» **Task to carry out**
Rewrite the records from the line with "Find the location of a particular element." through the end of the records, changing "element" to "item" and leaving everything else unchanged. Return only those lines, and leave out the pictures.

» **Data**
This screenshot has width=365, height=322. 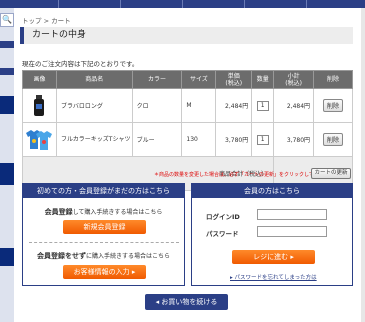 I want to click on product-size: M, so click(x=199, y=106).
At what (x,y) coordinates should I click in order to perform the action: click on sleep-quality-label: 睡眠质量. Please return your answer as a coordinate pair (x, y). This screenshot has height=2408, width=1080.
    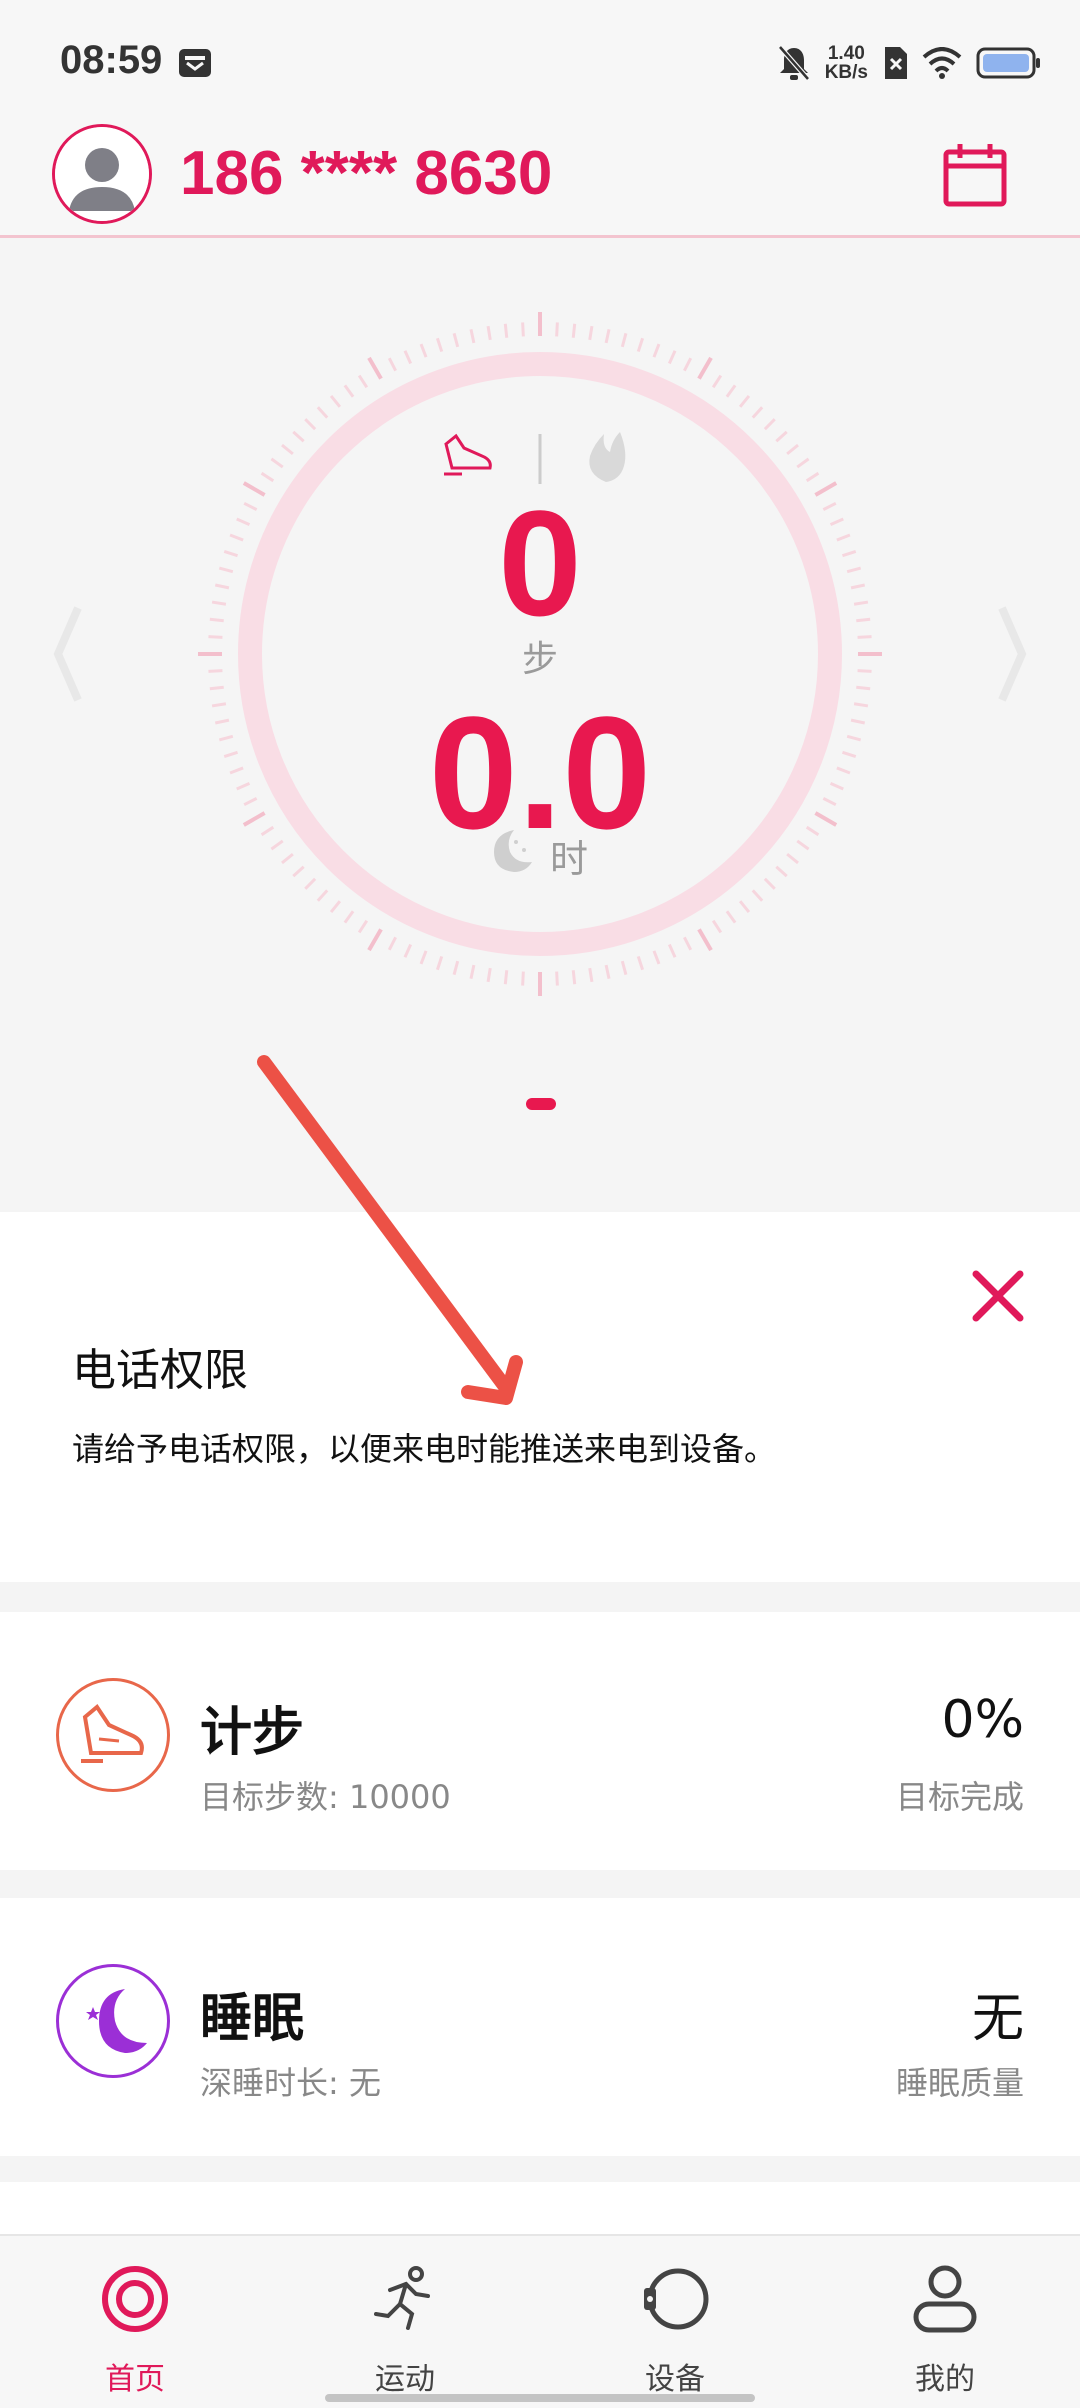
    Looking at the image, I should click on (960, 2083).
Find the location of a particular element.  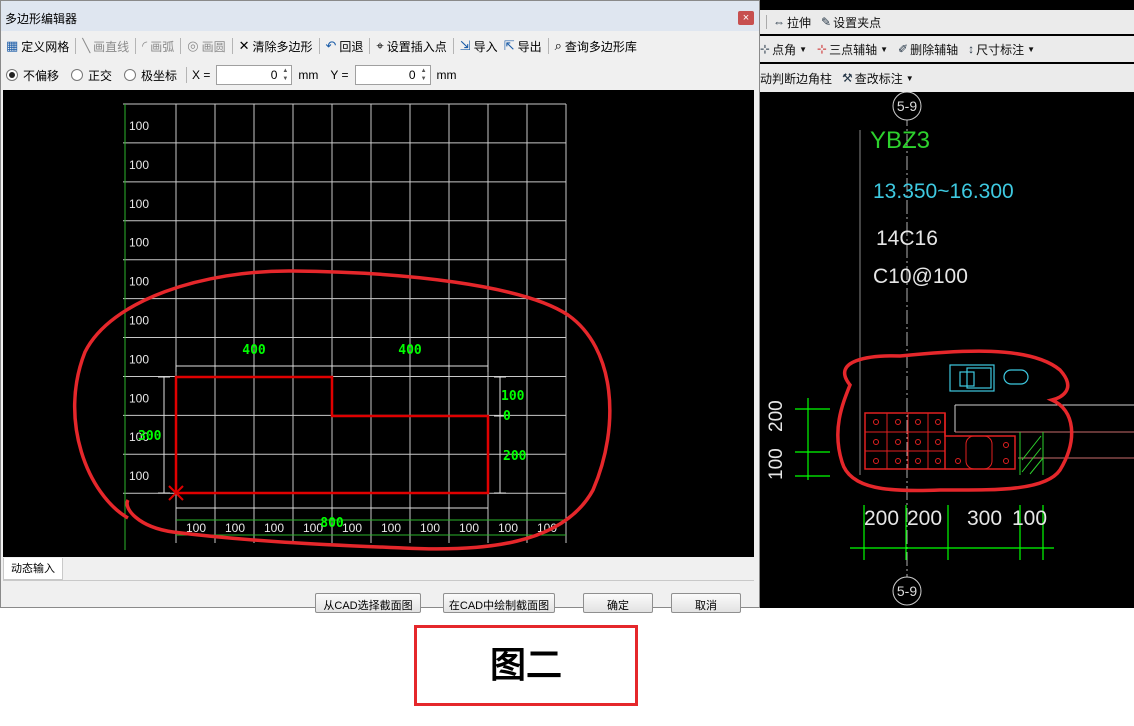

stretch-tool: ⇔ 拉伸 is located at coordinates (792, 22).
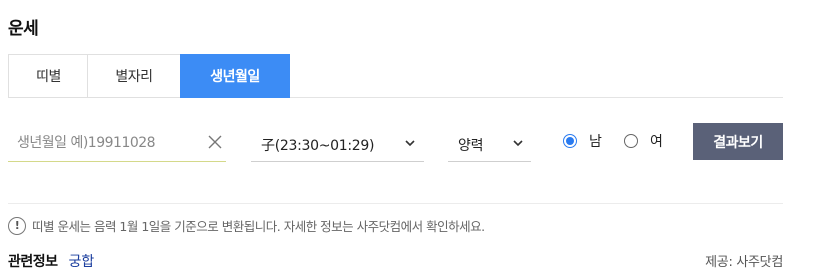 The height and width of the screenshot is (277, 817). What do you see at coordinates (24, 29) in the screenshot?
I see `page-title: 운세` at bounding box center [24, 29].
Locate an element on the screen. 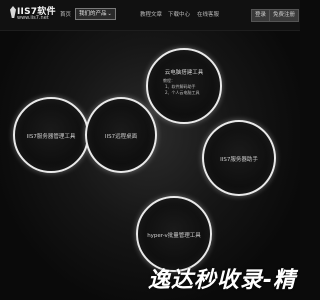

» **Answer space**
Find the location of a particular item.  

stretch-tool: ⇔ 拉伸 is located at coordinates (792, 22).
 The height and width of the screenshot is (277, 817). What do you see at coordinates (24, 29) in the screenshot?
I see `page-title: 운세` at bounding box center [24, 29].
Locate an item on the screen. 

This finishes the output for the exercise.